Task objective ▸
Rewrite the lines below as a numbered list, leaving out any blank lines.

Input records ▸

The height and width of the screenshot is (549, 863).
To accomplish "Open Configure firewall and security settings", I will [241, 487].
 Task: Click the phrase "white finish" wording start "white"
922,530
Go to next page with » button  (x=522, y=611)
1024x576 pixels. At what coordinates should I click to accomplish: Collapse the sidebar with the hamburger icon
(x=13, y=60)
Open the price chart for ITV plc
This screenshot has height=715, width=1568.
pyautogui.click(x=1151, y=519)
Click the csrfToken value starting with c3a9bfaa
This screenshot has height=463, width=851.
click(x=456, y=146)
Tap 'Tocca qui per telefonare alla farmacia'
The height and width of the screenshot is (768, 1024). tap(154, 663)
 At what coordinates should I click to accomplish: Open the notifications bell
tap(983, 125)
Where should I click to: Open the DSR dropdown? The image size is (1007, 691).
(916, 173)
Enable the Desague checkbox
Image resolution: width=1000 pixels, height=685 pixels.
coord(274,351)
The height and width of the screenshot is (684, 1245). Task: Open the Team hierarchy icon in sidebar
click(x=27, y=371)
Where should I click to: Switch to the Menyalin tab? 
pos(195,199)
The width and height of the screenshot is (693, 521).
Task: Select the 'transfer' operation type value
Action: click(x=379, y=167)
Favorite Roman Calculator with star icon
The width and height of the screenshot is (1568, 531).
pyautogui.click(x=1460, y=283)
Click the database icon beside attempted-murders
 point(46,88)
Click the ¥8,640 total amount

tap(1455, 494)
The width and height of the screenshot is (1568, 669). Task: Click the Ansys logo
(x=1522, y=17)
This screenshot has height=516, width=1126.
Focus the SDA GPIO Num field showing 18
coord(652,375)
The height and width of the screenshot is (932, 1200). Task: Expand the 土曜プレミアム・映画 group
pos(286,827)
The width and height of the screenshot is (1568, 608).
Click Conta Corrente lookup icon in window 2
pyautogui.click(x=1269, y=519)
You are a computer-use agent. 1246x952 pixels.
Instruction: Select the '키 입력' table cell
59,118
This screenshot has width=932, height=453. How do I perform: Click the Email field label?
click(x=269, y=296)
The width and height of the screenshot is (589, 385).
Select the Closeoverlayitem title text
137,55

Expected output ▸
1. The height and width of the screenshot is (549, 863).
2. To accomplish "Open Configure firewall and security settings", I will [241, 487].
3.  Task: Click the phrase "white finish" wording start "white"
4. 922,530
5. Go to next page with » button  (x=522, y=611)
6. 1024x576 pixels. At what coordinates should I click to accomplish: Collapse the sidebar with the hamburger icon
7. (x=13, y=60)
8. Open the price chart for ITV plc
9. This screenshot has height=715, width=1568.
10. pyautogui.click(x=1151, y=519)
11. Click the csrfToken value starting with c3a9bfaa
12. This screenshot has height=463, width=851.
13. click(x=456, y=146)
14. Tap 'Tocca qui per telefonare alla farmacia'
15. The height and width of the screenshot is (768, 1024). tap(154, 663)
16.  At what coordinates should I click to accomplish: Open the notifications bell
17. tap(983, 125)
18. Where should I click to: Open the DSR dropdown? The image size is (1007, 691).
19. (916, 173)
20. Enable the Desague checkbox
21. Image resolution: width=1000 pixels, height=685 pixels.
22. coord(274,351)
23. The height and width of the screenshot is (684, 1245). Task: Open the Team hierarchy icon in sidebar
24. click(x=27, y=371)
25. Where should I click to: Switch to the Menyalin tab? 
26. pos(195,199)
27. The width and height of the screenshot is (693, 521).
28. Task: Select the 'transfer' operation type value
29. Action: click(x=379, y=167)
30. Favorite Roman Calculator with star icon
31. The width and height of the screenshot is (1568, 531).
32. pyautogui.click(x=1460, y=283)
33. Click the database icon beside attempted-murders
34.  point(46,88)
35. Click the ¥8,640 total amount
36. tap(1455, 494)
37. The width and height of the screenshot is (1568, 669). Task: Click the Ansys logo
38. (x=1522, y=17)
39. This screenshot has height=516, width=1126.
40. Focus the SDA GPIO Num field showing 18
41. coord(652,375)
42. The height and width of the screenshot is (932, 1200). Task: Expand the 土曜プレミアム・映画 group
43. pos(286,827)
44. The width and height of the screenshot is (1568, 608).
45. Click Conta Corrente lookup icon in window 2
46. pyautogui.click(x=1269, y=519)
47. You are a computer-use agent. 1246x952 pixels.
48. Instruction: Select the '키 입력' table cell
49. 59,118
50. This screenshot has width=932, height=453. How do I perform: Click the Email field label?
51. click(x=269, y=296)
52. The width and height of the screenshot is (589, 385).
53. Select the Closeoverlayitem title text
54. 137,55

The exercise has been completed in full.